I suppose for some it takes no more than a wrong cut on his sideburn for him to go thermal-nuclear on his trusted hairdresser and with that years of friendship and countless words exchanged about life individual and the state of humanity collective.

Life is one heck of a tragicomic situation in search of a fairy-tale ending.

Imagine one day walking on a big street, big enough to contain all the people you've ever met in your life, with the ones you know the most (or you think know you the most) walking closest to you, and suddenly you just drop dead in front of everyone.

Thud.

Everybody turns around.  None surprised, for a person does drop dead one way or another sooner or later.  The question is: What would they say (mostly to themselves in their civilized head, of course)?

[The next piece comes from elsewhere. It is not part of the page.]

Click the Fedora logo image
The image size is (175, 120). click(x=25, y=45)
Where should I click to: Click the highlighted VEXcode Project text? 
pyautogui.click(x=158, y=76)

I don't think we want to hear those words.

We don't want to know the friends with whom we have taken a thousand vacation selfies will cry or even roll themselves in ashes for 40 days and nights but by the end of that joy will somehow restore in form of a vacation without us, a way to cope with life's many droppings that we would no doubt approve--with a smile from..."heaven"?

You don't want to know your toddler son, the one you worship and with all your mind and all your heart and all your soul lay him on pedestals, pretty much "got over you" in a matter of days and since then has grown to live with very little consciousness about your historical presence and even less gratitude towards the shiny altars of the past you've built for him.  He is in bad need of a vacation too and a memory of you does him no good.  Money you left in your bank account does.

My heart will go on, but that's a blockbuster not for this summer.

How much do we have to lose before we lose ourselves?  I am afraid the answer is Not that much.